- Born: July 7, 1978 (age 48)
- Education: Syracuse University
- Occupation: Sports broadcaster
- Years active: 2000–present
- Employer: Minnesota Twins
- Known for: Play-by-play announcer
- Spouse: Dana Provus
- Children: 2
- Relatives: Brad Sham (cousin)

= Cory Provus =

American sportscaster (born 1978)

Cory Provus (born July 7, 1978) is a sports television and radio broadcaster. As of the 2024 season, he is the play-by-play voice of the Minnesota Twins on television, replacing Dick Bremer.
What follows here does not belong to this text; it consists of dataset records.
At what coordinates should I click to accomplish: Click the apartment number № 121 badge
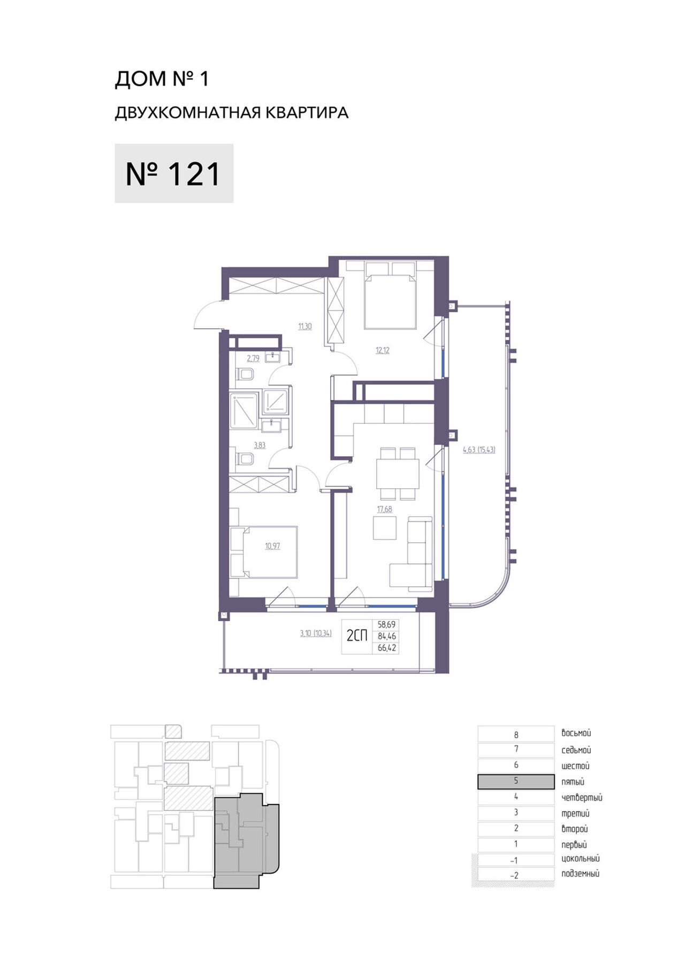click(x=174, y=173)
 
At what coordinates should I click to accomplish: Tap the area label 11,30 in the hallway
click(x=305, y=326)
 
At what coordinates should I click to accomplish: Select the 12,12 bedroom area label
click(x=383, y=351)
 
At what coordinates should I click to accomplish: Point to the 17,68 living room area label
click(x=385, y=509)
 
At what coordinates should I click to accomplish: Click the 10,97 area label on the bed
click(x=272, y=547)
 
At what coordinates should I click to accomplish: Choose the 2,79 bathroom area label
click(x=253, y=358)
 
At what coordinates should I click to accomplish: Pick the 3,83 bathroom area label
click(x=260, y=445)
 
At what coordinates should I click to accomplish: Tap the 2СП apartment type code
click(x=357, y=636)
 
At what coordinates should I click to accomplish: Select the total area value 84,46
click(x=387, y=636)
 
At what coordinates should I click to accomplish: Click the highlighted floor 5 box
click(x=516, y=781)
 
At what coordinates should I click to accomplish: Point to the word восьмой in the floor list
click(x=576, y=733)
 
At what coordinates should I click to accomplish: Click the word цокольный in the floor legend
click(x=581, y=859)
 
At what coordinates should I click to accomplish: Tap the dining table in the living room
click(x=397, y=473)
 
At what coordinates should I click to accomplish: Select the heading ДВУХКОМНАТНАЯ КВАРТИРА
click(x=232, y=112)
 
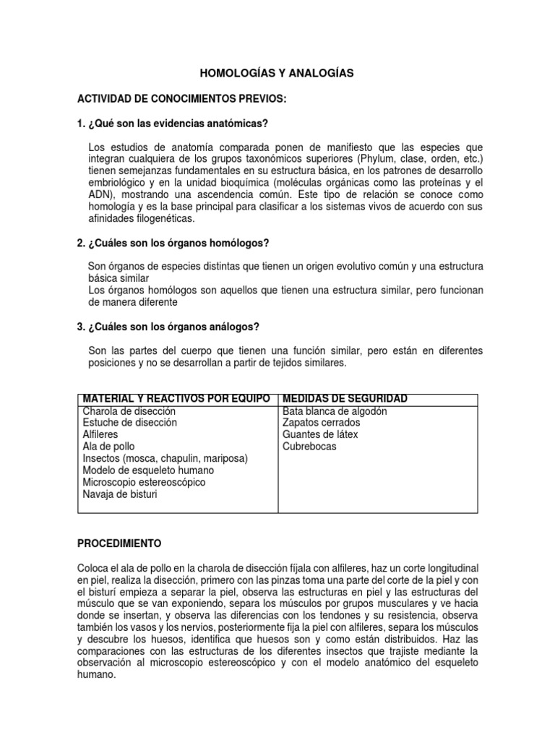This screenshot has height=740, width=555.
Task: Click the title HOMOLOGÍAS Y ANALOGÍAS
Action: pos(277,74)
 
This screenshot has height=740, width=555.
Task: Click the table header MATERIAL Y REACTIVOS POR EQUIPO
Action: pos(177,399)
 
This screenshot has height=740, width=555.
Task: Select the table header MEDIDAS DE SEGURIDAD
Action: pos(345,399)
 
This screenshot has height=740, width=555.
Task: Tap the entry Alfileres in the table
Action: pos(101,435)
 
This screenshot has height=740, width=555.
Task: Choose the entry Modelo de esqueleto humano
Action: pos(148,470)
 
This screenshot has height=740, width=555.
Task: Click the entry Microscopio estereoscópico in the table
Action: pos(144,482)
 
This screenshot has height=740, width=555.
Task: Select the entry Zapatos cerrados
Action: pos(319,423)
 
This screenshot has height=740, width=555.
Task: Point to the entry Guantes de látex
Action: pos(320,435)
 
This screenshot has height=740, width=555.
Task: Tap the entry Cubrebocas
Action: pos(309,447)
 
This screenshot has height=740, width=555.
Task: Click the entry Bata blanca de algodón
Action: pos(335,411)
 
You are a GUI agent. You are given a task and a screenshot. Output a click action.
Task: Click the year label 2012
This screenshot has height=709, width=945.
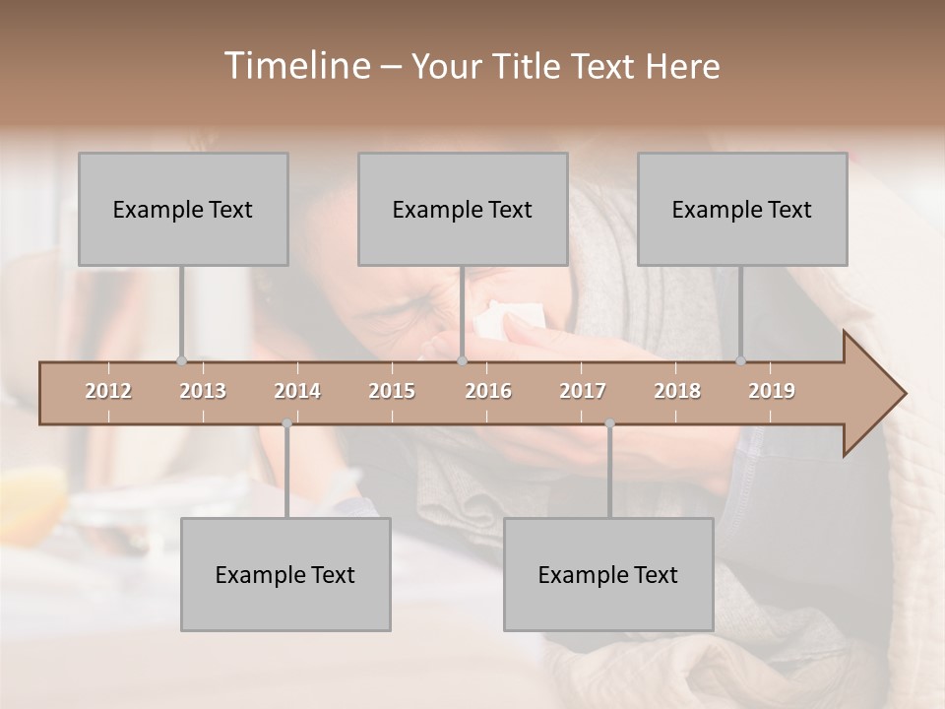tap(108, 391)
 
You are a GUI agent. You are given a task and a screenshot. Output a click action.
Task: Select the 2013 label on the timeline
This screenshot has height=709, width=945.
tap(203, 391)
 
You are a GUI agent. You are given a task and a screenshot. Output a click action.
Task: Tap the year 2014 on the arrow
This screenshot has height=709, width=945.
tap(297, 391)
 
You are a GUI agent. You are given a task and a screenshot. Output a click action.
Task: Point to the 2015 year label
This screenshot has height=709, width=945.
tap(392, 391)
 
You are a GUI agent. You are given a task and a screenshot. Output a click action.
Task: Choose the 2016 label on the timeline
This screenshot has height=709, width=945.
tap(488, 391)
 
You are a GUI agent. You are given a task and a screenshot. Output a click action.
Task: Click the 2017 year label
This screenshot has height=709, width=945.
tap(583, 391)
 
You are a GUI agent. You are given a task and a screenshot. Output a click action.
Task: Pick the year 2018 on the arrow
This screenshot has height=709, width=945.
tap(677, 391)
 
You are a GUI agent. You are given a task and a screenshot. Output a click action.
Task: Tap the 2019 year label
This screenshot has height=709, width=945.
tap(772, 391)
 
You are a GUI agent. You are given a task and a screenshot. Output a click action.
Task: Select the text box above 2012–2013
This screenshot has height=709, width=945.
tap(183, 209)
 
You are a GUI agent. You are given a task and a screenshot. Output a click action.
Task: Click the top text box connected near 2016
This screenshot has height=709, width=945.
tap(463, 209)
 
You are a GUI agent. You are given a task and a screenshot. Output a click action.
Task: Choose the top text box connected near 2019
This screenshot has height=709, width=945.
tap(742, 209)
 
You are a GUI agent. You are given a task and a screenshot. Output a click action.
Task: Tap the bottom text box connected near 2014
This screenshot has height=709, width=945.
tap(285, 574)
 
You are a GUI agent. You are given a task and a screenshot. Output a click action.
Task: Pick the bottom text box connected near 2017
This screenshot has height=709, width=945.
tap(608, 574)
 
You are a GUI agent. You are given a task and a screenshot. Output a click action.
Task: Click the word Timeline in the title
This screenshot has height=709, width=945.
tap(295, 66)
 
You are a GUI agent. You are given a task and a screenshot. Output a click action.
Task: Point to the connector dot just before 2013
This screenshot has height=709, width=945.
tap(181, 361)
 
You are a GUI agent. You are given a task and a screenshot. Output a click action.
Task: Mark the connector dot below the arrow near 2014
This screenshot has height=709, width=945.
tap(286, 423)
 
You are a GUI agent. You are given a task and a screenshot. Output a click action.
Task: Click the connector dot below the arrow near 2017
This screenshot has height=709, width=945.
tap(609, 423)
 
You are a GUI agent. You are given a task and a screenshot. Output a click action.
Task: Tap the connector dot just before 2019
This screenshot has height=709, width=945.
tap(741, 361)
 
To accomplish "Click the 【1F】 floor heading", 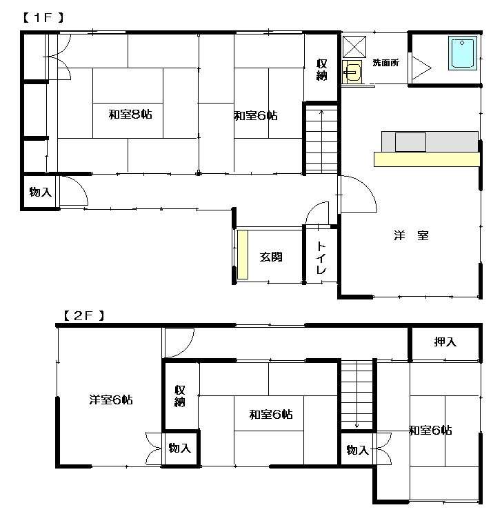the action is pyautogui.click(x=43, y=18).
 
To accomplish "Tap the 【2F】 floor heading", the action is pyautogui.click(x=84, y=316).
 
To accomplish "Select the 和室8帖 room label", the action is pyautogui.click(x=130, y=115).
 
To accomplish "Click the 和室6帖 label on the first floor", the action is pyautogui.click(x=256, y=116).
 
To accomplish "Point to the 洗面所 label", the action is pyautogui.click(x=385, y=63).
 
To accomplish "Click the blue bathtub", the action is pyautogui.click(x=463, y=53).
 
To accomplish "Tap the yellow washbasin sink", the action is pyautogui.click(x=352, y=72).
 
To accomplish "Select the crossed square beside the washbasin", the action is pyautogui.click(x=354, y=47).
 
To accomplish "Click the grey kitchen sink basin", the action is pyautogui.click(x=410, y=142).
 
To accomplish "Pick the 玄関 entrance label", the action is pyautogui.click(x=271, y=257).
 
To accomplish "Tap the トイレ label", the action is pyautogui.click(x=321, y=258).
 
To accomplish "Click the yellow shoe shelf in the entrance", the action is pyautogui.click(x=243, y=255).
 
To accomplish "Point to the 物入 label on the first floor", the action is pyautogui.click(x=41, y=192).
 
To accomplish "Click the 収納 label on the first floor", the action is pyautogui.click(x=321, y=70).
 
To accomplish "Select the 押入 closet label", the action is pyautogui.click(x=445, y=342).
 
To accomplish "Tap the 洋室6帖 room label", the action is pyautogui.click(x=111, y=400).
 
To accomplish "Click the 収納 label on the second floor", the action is pyautogui.click(x=180, y=396).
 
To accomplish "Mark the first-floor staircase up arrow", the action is pyautogui.click(x=321, y=141).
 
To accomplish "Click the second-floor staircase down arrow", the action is pyautogui.click(x=357, y=395).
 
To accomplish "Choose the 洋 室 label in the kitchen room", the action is pyautogui.click(x=411, y=235).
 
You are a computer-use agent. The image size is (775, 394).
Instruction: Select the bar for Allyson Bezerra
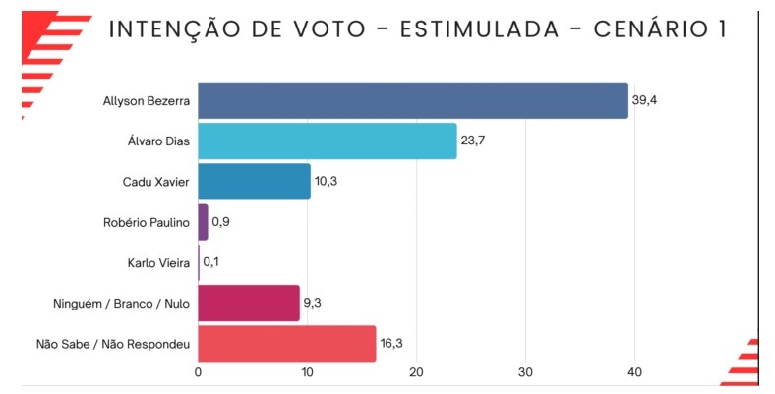(x=413, y=101)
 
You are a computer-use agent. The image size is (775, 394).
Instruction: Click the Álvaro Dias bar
(x=328, y=141)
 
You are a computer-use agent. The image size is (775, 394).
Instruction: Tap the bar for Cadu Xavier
(x=254, y=182)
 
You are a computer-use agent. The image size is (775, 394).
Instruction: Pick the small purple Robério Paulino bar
(x=203, y=222)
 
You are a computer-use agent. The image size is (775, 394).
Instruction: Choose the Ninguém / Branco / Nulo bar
(x=249, y=304)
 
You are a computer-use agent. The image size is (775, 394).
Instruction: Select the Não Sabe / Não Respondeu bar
(x=287, y=344)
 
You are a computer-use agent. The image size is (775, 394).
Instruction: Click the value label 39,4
(x=644, y=100)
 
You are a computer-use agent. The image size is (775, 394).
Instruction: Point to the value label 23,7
(x=473, y=141)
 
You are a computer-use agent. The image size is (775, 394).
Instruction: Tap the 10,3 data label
(x=327, y=182)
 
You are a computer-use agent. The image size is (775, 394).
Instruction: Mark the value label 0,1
(x=211, y=262)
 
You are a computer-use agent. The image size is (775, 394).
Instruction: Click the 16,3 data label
(x=391, y=344)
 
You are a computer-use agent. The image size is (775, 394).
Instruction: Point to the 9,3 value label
(x=316, y=304)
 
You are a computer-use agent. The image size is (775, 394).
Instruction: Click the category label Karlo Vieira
(x=159, y=262)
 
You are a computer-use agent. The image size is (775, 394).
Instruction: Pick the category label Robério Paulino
(x=146, y=222)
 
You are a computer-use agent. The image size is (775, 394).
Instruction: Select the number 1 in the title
(x=721, y=29)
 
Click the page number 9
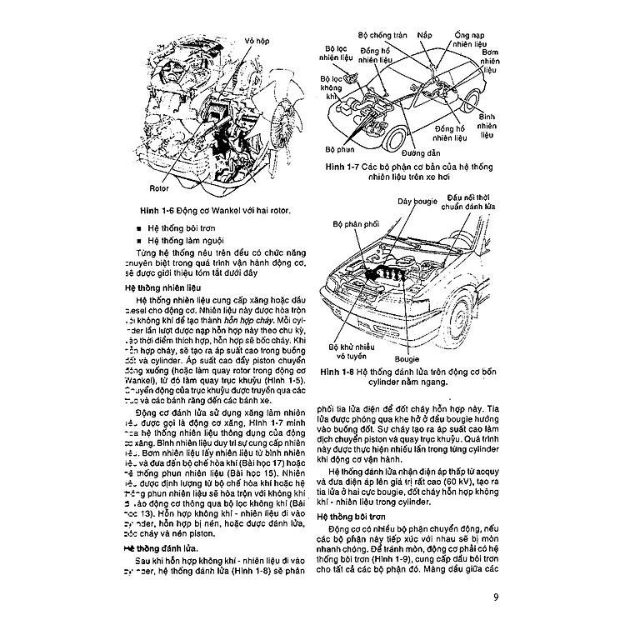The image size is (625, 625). pyautogui.click(x=496, y=596)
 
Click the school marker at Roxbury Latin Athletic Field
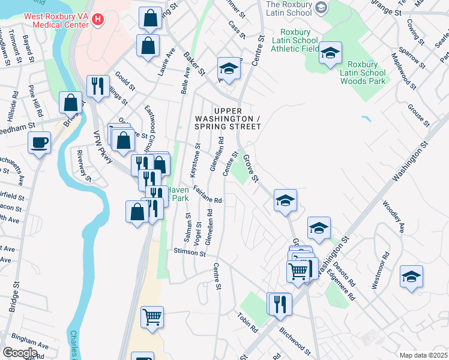click(330, 53)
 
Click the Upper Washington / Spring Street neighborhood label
click(228, 119)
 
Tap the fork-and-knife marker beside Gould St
click(97, 86)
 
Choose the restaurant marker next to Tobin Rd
click(280, 304)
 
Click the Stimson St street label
click(189, 253)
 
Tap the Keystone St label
click(194, 160)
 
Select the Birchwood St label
click(294, 340)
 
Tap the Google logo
click(20, 352)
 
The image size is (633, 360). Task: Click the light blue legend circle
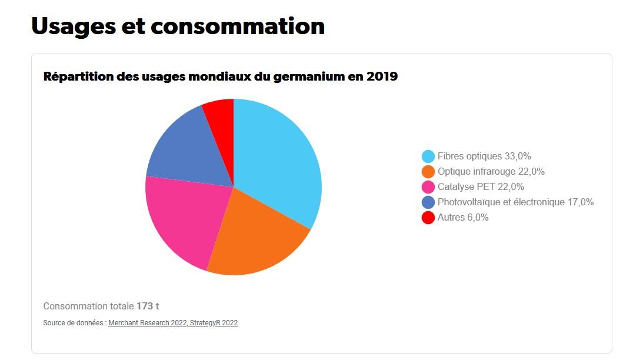(428, 156)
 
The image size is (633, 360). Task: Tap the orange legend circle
(428, 172)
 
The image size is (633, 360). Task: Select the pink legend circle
(428, 187)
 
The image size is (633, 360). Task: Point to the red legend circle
(428, 218)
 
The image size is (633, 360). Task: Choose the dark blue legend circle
(428, 202)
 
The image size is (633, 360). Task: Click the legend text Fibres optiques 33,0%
(484, 156)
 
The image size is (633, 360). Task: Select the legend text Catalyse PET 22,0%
(481, 187)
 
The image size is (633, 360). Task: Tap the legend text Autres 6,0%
(463, 218)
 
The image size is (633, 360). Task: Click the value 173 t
(148, 306)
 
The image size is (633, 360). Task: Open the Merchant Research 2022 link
(148, 323)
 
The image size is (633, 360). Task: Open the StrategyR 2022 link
(214, 323)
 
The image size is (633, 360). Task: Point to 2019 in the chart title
(381, 76)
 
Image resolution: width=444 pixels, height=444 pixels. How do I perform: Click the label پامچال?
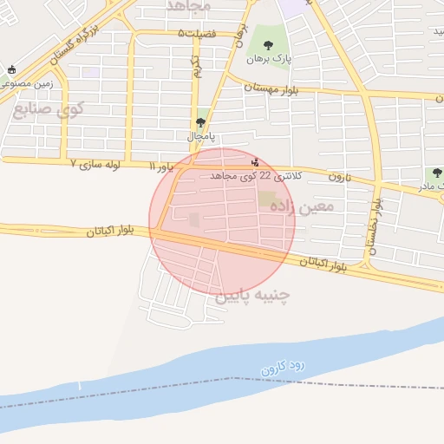[x=202, y=137]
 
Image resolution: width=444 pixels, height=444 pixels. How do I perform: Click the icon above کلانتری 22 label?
[x=254, y=160]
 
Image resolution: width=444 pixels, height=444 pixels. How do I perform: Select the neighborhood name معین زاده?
[x=303, y=207]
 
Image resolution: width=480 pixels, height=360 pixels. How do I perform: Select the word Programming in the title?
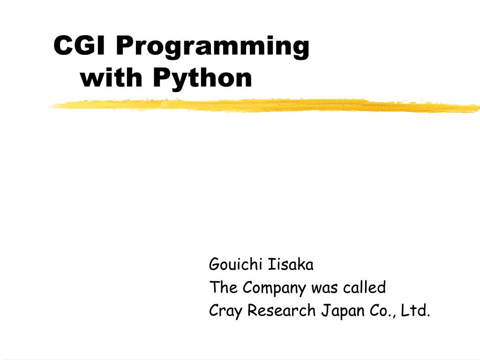(212, 48)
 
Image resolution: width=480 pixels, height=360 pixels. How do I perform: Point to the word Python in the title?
(202, 79)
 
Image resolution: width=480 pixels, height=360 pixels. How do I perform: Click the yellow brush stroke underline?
(262, 106)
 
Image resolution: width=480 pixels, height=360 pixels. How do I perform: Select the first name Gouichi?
(234, 265)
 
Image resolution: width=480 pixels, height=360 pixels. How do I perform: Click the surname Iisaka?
(291, 265)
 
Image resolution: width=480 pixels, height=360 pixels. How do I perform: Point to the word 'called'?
(364, 287)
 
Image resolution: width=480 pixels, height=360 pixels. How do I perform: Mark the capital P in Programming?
(123, 46)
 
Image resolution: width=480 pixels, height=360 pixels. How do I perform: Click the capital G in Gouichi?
(214, 265)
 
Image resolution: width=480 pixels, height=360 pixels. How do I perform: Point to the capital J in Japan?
(324, 310)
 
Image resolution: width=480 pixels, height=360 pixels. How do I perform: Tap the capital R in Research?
(252, 310)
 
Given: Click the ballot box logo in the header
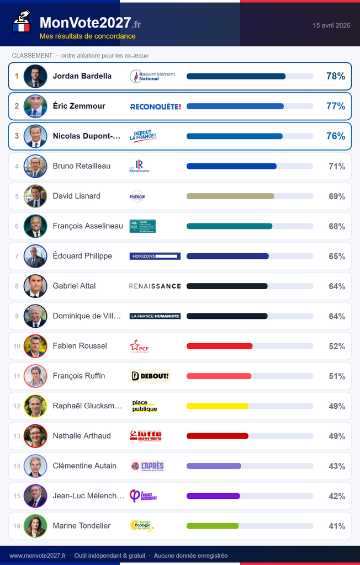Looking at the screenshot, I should [x=22, y=22].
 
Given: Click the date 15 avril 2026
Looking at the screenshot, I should [x=331, y=25].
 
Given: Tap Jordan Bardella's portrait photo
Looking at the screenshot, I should [x=35, y=76].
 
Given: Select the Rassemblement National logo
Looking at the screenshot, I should [x=152, y=76].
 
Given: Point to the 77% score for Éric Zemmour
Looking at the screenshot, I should [x=335, y=106].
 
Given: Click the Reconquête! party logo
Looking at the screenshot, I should [x=155, y=106].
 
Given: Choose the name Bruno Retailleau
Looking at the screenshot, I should [x=82, y=166].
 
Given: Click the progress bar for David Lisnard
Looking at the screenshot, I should [x=230, y=196].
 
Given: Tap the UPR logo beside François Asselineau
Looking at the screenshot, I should [x=142, y=226].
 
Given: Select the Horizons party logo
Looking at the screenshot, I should [x=155, y=256].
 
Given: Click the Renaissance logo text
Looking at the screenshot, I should [x=155, y=286].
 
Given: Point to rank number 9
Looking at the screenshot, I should [x=17, y=316].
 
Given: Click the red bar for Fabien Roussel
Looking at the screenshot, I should [x=219, y=346].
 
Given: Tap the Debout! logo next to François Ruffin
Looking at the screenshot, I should [x=150, y=376].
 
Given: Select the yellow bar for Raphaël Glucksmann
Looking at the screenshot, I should [x=217, y=406].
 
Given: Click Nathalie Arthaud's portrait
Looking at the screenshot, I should [x=35, y=436].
==Early life and education==
Provus grew up in Highland Park, Illinois. He graduated from Syracuse University's S. I. Newhouse School of Public Communications in 2000. Working at WAER-FM at SU campus, he did play by play and studio hosting for the Syracuse Orange sports.
While at Syracuse, he called baseball games for minor-league Auburn of the New York–Penn League.

==Career==
Provus began his career calling collegiate football, basketball, and baseball games for the Virginia Tech Hokies (2000-03), Georgia Tech Yellow Jackets, UAB Blazers (2006), and the Wake Forest Demon Deacons. Cory is a play-by-play announcer for a small package of Big Ten Network games and is a play-by-play announcer for college basketball on FOX.

He began his major league broadcasting career as the pregame/postgame host for radio broadcasts of the Chicago Cubs and backed up Pat Hughes. The Milwaukee Brewers then hired Provus in 2009, replacing Jim Powell who departed for a job with the Atlanta Braves, alongside Bob Uecker until 2012. Joe Block would replace him.

The Twins hired Provus to replace John Gordon who retired after the 2011 season.

The Twins hired Provus as the play-by-play voice for the television booth to replace Dick Bremer who retired after the 2023 season.

==Personal life==
Provus lives in Minnetonka, Minnesota with his wife Dana; they have a son and daughter. Provus is Jewish. Dallas Cowboys sportscaster Brad Sham is his cousin.